A year after Burne-Jones met Georgie, Morris fell in love with Jane Burden. She was the 17-year-old daughter of an Oxford stableman whom the Pre-Raphaelite painter Dante Gabriel Rossetti had spotted in the audience at the theatre in Oxford. He asked her to model for him

and she then also began to sit for Morris. Morris was smitten but too shy to declare himself, and the story goes that he wrote on the back of the canvas “I cannot paint you, but I love you”. They became engaged, though Jane admitted she was not in love with Morris, and married in 1859.

The early years of both marriages were idyllic. The two couples were great friends and spent uproarious weekends at the Morris home The Red House playing hide and seek and picking apples in the orchard as well as working together on ambitious decorating projects. The firm that would become Morris & Co was founded in 1861 and both women were involved; Georgie painted tiles and Jane directed the embroidery arm of the business. Georgie’s involvement ended when she gave birth to her first son, Philip, as Victorian mothers were expected to devote all their energies to their children. Georgie and Ned would have two more children, Christopher and Margaret, though Christopher was born prematurely and died soon after birth. Ned was by all accounts a devoted father and used Margaret as a model for the angels in Birmingham Cathedral’s stained-glass windows.

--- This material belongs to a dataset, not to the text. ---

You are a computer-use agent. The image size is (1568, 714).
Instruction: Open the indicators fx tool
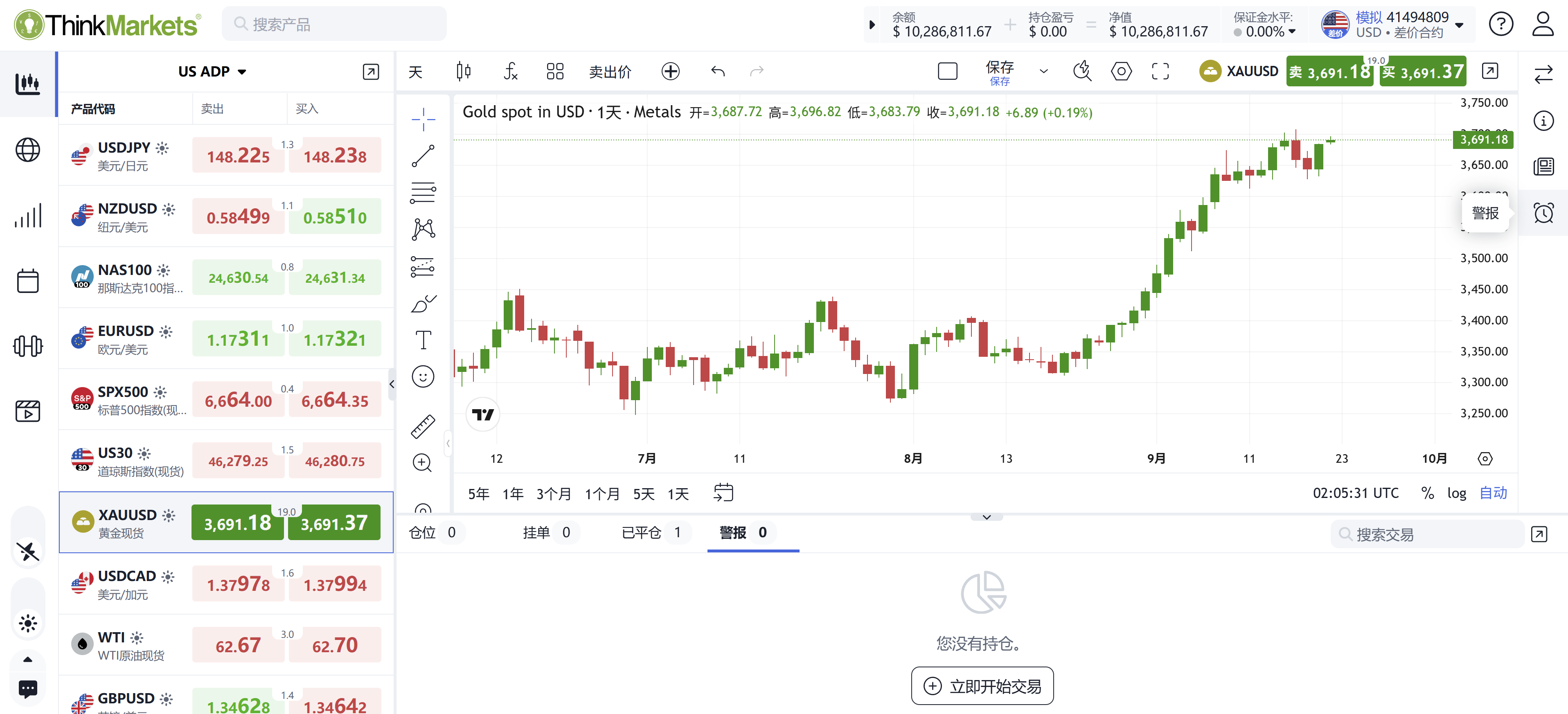510,72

Jane and William Morris also had children – daughters Jenny and Mary, known as May. May learned embroidery from her mother and became one of the most influential figures in the field. She took over the Morris & Co embroidery department from Jane and was later involved with what would become the Royal School of Needlework.

While their work and families continued to flourish, Morris and Burne-Jones’ relationships with their wives were less satisfactory. Burne-Jones carried on a long affair with his troubled model Maria Zambaco. After her tragic suicide attempt the heroic Georgie forgave him and nursed him through his subsequent physical and emotional collapse, writing “I know one thing, and that is that there is love enough between Edward and me to last out a long life if it is given to us.” Perhaps it was this extraordinary display of selflessness that made Morris finally fall in love with her after years of platonic friendship, or perhaps it was the fact that Jane Morris had been drawn back into the arms of Rossetti after the tragic death of his wife Elizabeth Siddal.  No-one knows what happened between Georgie and Morris, but Georgie destroyed all his letters to her from this period.

Georgie Burne-Jones and Jane Morris were both artistically talented women in their own right, and had they lived even fifty years later their talents might have been recognised, as were those of Jane’s daughter May. As it is it’s impossible, particularly in the case of the selfless Georgie, to wonder what she might have become had she not had to devote so much of her energy to supporting her husband.